[英]Why am I getting [Errno 7] Argument list too long and OSError: [Errno 24] Too many open files when using mrjob v0.4.4?
似乎MapReduce框架的本质是要处理许多文件。 因此,当我收到告诉我使用过多文件的错误时,我怀疑我在做错什么。
如果我使用inline
运行器和三个目录运行该作业,则它可以工作:
$ python mr_gps_quality.py /Volumes/Logs/gps/ByCityLogs/city1/0[1-3]/*.log -r inline --no-output --output-dir city1_results/gps_quality/2015/03/
但是,如果我使用local
运行器(以及相同的三个目录)运行它,它将失败:
$ python mr_gps_quality.py /Volumes/Logs/gps/ByCityLogs/city1/0[1-3]/*.log -r local --no-output --output-dir city1_results/gps_quality/2015/03/
[...output clipped...]
> /Users/andrewsturges/sturges/mr/env/bin/python mr_gps_quality.py --step-num=0 --mapper /var/folders/32/5vqk9bjx4c773cpq4pn_r80c0000gn/T/mr_gps_quality.andrewsturges.20150604.170016.046323/input_part-00249 > /var/folders/32/5vqk9bjx4c773cpq4pn_r80c0000gn/T/mr_gps_quality.andrewsturges.20150604.170016.046323/step-k0-mapper_part-00249
Traceback (most recent call last):
File "mr_gps_quality.py", line 53, in <module>
MRGPSQuality.run()
File "/Users/andrewsturges/sturges/mr/env/lib/python2.7/site-packages/mrjob/job.py", line 494, in run
mr_job.execute()
File "/Users/andrewsturges/sturges/mr/env/lib/python2.7/site-packages/mrjob/job.py", line 512, in execute
super(MRJob, self).execute()
File "/Users/andrewsturges/sturges/mr/env/lib/python2.7/site-packages/mrjob/launch.py", line 147, in execute
self.run_job()
File "/Users/andrewsturges/sturges/mr/env/lib/python2.7/site-packages/mrjob/launch.py", line 208, in run_job
runner.run()
File "/Users/andrewsturges/sturges/mr/env/lib/python2.7/site-packages/mrjob/runner.py", line 458, in run
self._run()
File "/Users/andrewsturges/sturges/mr/env/lib/python2.7/site-packages/mrjob/sim.py", line 182, in _run
self._invoke_step(step_num, 'mapper')
File "/Users/andrewsturges/sturges/mr/env/lib/python2.7/site-packages/mrjob/sim.py", line 269, in _invoke_step
working_dir, env)
File "/Users/andrewsturges/sturges/mr/env/lib/python2.7/site-packages/mrjob/local.py", line 150, in _run_step
procs_args, output_path, working_dir, env)
File "/Users/andrewsturges/sturges/mr/env/lib/python2.7/site-packages/mrjob/local.py", line 253, in _invoke_processes
cwd=working_dir, env=env)
File "/Users/andrewsturges/sturges/mr/env/lib/python2.7/site-packages/mrjob/local.py", line 76, in _chain_procs
proc = Popen(args, **proc_kwargs)
File "/System/Library/Frameworks/Python.framework/Versions/2.7/lib/python2.7/subprocess.py", line 711, in __init__
errread, errwrite)
File "/System/Library/Frameworks/Python.framework/Versions/2.7/lib/python2.7/subprocess.py", line 1197, in _execute_child
errpipe_read, errpipe_write = self.pipe_cloexec()

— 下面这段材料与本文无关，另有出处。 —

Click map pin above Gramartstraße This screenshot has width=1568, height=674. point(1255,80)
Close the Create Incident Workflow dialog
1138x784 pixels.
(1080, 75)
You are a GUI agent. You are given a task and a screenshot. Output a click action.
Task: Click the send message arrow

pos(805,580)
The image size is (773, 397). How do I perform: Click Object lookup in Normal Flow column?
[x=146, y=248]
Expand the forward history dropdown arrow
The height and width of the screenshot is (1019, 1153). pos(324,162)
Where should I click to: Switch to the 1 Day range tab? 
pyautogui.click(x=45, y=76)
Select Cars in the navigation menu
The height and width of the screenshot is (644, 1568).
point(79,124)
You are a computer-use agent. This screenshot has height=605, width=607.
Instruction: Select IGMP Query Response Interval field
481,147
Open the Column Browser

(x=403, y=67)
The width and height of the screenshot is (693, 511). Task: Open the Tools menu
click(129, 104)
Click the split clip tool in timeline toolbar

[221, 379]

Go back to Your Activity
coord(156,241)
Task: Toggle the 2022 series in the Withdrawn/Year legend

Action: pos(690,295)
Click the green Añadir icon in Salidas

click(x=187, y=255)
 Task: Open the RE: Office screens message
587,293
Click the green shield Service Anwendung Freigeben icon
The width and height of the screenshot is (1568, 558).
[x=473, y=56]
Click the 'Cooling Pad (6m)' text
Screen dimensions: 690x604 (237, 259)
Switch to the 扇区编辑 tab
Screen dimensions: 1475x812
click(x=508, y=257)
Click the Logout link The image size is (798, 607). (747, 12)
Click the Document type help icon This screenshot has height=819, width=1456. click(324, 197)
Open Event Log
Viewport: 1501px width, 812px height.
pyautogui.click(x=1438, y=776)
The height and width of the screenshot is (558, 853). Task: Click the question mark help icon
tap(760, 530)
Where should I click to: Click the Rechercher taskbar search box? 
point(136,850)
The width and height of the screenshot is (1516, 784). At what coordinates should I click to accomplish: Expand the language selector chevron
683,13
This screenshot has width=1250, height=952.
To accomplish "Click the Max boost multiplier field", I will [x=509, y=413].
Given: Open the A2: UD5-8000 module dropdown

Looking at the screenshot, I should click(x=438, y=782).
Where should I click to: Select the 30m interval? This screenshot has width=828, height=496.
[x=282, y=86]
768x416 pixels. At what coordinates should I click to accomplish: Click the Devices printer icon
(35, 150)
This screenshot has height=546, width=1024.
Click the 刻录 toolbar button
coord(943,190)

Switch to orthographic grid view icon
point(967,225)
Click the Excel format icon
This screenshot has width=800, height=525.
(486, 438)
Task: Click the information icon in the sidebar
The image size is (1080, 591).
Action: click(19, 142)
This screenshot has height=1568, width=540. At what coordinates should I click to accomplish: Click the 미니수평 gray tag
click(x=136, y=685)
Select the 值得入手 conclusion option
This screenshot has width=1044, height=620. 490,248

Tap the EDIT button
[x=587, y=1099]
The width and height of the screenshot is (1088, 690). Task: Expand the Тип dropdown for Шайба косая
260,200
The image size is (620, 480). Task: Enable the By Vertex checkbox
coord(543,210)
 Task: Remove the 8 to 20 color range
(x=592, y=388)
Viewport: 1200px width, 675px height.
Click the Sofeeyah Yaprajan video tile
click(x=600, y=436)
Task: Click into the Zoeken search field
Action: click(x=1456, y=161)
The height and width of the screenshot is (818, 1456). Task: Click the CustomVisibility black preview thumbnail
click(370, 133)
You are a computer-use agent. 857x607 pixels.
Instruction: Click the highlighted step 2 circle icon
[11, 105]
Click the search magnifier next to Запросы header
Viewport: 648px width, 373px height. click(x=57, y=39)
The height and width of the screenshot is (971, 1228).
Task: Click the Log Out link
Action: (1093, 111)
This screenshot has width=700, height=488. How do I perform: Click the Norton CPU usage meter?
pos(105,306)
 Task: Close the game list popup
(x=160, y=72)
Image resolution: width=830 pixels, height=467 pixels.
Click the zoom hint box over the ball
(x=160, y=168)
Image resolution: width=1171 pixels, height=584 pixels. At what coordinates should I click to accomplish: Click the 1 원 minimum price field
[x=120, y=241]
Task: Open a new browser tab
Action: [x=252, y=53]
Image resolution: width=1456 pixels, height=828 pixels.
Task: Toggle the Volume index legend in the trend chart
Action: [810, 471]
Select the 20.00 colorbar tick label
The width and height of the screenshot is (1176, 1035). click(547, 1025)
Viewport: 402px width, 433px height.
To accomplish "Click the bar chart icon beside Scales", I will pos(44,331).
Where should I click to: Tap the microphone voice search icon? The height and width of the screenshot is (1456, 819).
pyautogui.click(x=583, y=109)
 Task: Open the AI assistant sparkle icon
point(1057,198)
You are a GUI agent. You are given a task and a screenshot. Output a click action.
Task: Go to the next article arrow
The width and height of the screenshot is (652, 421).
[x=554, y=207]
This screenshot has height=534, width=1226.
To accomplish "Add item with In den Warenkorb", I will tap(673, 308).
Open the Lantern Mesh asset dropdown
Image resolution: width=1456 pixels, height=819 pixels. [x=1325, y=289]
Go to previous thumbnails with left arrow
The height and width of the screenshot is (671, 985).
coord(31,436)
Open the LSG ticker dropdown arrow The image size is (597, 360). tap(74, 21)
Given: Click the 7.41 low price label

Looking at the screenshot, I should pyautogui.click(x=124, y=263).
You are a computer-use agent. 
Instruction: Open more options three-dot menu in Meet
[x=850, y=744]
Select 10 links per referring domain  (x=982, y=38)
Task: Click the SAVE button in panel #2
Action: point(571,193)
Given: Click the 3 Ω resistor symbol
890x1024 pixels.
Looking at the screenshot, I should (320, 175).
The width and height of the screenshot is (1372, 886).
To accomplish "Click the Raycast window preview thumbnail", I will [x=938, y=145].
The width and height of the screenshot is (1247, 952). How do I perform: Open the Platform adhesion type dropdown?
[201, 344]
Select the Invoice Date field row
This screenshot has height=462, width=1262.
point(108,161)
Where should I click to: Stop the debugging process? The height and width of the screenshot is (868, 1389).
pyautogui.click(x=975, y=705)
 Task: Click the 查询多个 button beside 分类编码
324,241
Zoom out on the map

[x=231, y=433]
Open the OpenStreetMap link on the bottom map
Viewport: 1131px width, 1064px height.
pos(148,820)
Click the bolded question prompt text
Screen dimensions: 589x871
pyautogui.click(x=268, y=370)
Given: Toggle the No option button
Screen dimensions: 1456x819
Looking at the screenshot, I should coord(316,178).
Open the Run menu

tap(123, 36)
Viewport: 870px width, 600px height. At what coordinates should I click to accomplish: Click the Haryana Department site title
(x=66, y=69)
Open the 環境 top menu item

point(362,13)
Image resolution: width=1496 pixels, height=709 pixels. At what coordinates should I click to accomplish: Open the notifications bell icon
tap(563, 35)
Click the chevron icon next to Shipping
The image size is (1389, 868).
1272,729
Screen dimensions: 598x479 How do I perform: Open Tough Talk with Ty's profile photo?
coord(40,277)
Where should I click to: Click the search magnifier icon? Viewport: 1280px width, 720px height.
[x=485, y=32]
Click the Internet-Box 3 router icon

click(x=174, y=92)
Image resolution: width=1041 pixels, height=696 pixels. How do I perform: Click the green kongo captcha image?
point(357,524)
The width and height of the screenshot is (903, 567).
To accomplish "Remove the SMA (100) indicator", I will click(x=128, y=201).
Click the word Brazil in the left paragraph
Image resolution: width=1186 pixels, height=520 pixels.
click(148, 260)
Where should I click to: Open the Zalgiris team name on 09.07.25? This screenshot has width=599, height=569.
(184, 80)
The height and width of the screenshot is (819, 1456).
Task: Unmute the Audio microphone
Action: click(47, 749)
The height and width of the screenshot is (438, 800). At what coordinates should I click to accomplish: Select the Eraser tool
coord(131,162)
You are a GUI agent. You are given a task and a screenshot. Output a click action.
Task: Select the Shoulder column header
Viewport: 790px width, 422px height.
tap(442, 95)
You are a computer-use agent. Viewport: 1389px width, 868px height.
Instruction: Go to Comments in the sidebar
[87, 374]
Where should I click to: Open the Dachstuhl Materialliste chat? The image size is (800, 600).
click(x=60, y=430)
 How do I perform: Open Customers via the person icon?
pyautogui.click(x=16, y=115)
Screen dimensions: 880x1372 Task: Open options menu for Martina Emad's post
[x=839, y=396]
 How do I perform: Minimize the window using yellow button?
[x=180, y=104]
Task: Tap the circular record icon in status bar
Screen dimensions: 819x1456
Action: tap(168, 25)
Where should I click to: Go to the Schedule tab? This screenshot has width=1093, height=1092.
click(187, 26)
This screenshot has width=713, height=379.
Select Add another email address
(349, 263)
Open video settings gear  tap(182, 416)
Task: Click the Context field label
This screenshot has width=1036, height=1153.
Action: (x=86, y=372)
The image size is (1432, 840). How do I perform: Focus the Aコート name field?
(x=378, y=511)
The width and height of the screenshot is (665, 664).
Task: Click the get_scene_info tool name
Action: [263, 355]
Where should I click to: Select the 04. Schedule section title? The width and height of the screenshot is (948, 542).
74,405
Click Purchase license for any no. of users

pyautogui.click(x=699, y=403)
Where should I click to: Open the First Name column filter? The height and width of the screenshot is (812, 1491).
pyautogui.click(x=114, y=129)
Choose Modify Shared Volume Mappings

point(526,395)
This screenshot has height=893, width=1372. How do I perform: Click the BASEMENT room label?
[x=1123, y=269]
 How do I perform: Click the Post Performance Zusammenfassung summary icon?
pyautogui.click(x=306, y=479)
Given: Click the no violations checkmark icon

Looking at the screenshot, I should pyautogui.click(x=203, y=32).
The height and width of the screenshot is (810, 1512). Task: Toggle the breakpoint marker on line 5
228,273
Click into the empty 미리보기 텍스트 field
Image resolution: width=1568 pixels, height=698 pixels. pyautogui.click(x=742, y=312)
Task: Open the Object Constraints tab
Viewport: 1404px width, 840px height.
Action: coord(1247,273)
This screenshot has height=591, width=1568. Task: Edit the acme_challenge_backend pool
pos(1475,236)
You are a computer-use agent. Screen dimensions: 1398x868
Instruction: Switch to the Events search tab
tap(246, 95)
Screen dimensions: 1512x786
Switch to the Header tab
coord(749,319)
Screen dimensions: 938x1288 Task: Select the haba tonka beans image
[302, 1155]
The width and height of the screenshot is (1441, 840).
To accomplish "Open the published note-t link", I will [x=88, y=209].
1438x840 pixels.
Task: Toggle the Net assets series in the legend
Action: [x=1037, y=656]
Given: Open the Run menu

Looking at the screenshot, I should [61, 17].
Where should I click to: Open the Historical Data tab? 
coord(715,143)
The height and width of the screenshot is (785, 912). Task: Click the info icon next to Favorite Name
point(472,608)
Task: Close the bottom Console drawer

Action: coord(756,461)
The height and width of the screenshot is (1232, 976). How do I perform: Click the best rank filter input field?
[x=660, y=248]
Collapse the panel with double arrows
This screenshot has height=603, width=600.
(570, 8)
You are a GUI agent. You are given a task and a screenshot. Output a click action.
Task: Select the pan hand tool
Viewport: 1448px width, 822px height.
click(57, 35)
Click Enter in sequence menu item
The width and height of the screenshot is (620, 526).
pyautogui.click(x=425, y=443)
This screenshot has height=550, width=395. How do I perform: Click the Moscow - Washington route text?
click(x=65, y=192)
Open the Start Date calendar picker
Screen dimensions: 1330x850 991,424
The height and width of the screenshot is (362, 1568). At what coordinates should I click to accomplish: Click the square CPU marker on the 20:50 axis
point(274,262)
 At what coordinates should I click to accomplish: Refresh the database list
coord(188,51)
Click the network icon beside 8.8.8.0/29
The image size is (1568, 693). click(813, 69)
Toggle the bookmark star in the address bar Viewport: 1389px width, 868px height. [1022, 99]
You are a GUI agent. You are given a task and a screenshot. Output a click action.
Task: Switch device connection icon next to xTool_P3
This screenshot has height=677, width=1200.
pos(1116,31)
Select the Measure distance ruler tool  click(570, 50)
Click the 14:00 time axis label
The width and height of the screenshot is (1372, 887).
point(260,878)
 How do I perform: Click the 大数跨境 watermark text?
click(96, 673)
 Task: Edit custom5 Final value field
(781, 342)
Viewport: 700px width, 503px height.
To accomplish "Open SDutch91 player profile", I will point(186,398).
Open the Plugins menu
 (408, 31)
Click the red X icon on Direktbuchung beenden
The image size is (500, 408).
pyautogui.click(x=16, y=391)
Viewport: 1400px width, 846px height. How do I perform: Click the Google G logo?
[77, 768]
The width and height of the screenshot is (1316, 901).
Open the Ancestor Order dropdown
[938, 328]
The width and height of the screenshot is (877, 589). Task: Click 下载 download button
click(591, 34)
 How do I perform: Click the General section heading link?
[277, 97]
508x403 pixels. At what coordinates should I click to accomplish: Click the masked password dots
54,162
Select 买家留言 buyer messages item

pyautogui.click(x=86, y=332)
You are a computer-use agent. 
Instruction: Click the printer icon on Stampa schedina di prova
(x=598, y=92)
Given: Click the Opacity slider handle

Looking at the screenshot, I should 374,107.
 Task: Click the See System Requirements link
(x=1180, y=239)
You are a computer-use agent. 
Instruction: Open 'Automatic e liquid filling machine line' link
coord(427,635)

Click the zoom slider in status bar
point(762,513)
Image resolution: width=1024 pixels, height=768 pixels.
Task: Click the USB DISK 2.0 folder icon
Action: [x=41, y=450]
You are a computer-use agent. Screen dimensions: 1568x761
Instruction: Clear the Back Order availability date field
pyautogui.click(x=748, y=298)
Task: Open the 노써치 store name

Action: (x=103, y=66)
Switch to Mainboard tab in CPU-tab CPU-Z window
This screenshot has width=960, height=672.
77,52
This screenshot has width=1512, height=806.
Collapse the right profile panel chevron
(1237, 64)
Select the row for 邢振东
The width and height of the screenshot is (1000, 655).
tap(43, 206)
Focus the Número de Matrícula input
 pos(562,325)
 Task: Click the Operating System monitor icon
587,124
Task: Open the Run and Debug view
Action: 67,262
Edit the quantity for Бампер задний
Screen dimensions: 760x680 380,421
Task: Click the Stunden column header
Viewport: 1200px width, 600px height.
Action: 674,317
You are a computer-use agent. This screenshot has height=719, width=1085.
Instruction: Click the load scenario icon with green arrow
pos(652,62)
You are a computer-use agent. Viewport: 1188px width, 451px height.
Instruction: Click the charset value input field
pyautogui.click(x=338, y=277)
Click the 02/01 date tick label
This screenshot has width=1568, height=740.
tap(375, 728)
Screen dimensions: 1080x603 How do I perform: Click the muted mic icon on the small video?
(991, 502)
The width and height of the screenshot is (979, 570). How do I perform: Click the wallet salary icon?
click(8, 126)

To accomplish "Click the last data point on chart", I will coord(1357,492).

File "/System/Library/Frameworks/Python.framework/Versions/2.7/lib/python2.7/subprocess.py", line 1153, in pipe_cloexec
r, w = os.pipe()
OSError: [Errno 24] Too many open files
此外,如果我返回使用内联运行器,并在输入中包含更多目录(总共11个),那么我会再次遇到另一个错误:
$ python mr_gps_quality.py /Volumes/Logs/gps/ByCityLogs/city1/*/*.log -r inline --no-output --output-dir city1_results/gps_quality/2015/03/
[...clipped...]
Traceback (most recent call last):
File "mr_gps_quality.py", line 53, in <module>
MRGPSQuality.run()
File "/Users/andrewsturges/sturges/mr/env/lib/python2.7/site-packages/mrjob/job.py", line 494, in run
mr_job.execute()
File "/Users/andrewsturges/sturges/mr/env/lib/python2.7/site-packages/mrjob/job.py", line 512, in execute
super(MRJob, self).execute()
File "/Users/andrewsturges/sturges/mr/env/lib/python2.7/site-packages/mrjob/launch.py", line 147, in execute
self.run_job()
File "/Users/andrewsturges/sturges/mr/env/lib/python2.7/site-packages/mrjob/launch.py", line 208, in run_job
runner.run()
File "/Users/andrewsturges/sturges/mr/env/lib/python2.7/site-packages/mrjob/runner.py", line 458, in run
self._run()
File "/Users/andrewsturges/sturges/mr/env/lib/python2.7/site-packages/mrjob/sim.py", line 191, in _run
self._invoke_sort(self._step_input_paths(), sort_output_path)
File "/Users/andrewsturges/sturges/mr/env/lib/python2.7/site-packages/mrjob/runner.py", line 1202, in _invoke_sort
check_call(args, stdout=output, stderr=err, env=env)
File "/System/Library/Frameworks/Python.framework/Versions/2.7/lib/python2.7/subprocess.py", line 537, in check_call
retcode = call(*popenargs, **kwargs)
File "/System/Library/Frameworks/Python.framework/Versions/2.7/lib/python2.7/subprocess.py", line 524, in call
return Popen(*popenargs, **kwargs).wait()
File "/System/Library/Frameworks/Python.framework/Versions/2.7/lib/python2.7/subprocess.py", line 711, in __init__
errread, errwrite)
File "/System/Library/Frameworks/Python.framework/Versions/2.7/lib/python2.7/subprocess.py", line 1308, in _execute_child
raise child_exception
OSError: [Errno 7] Argument list too long
mrjob文档包括inline
和local
跑步者之间差异的讨论 ,但我不知道它如何解释这种行为。
最后,我要提到的是,我正在遍历的目录中的文件数量并不是很大( 确认 ):
$ find . -maxdepth 1 -mindepth 1 -type d | while read dir; do printf "%-25.25s : " "$dir"; find "$dir" -type f | wc -l; done | sort
./01 : 236
./02 : 169
./03 : 176
./04 : 185
./05 : 176
./06 : 235
./07 : 275
./08 : 265
./09 : 186
./10 : 171
./11 : 161
我认为这与工作本身无关,但在这里是:
from mrjob.job import MRJob
import numpy as np
import geohash
class MRGPSQuality(MRJob):
def mapper(self, _, line):
try:
lat = float(line.split(',')[1])
lng = float(line.split(',')[2])
horizontalAccuracy = float(line.split(',')[4])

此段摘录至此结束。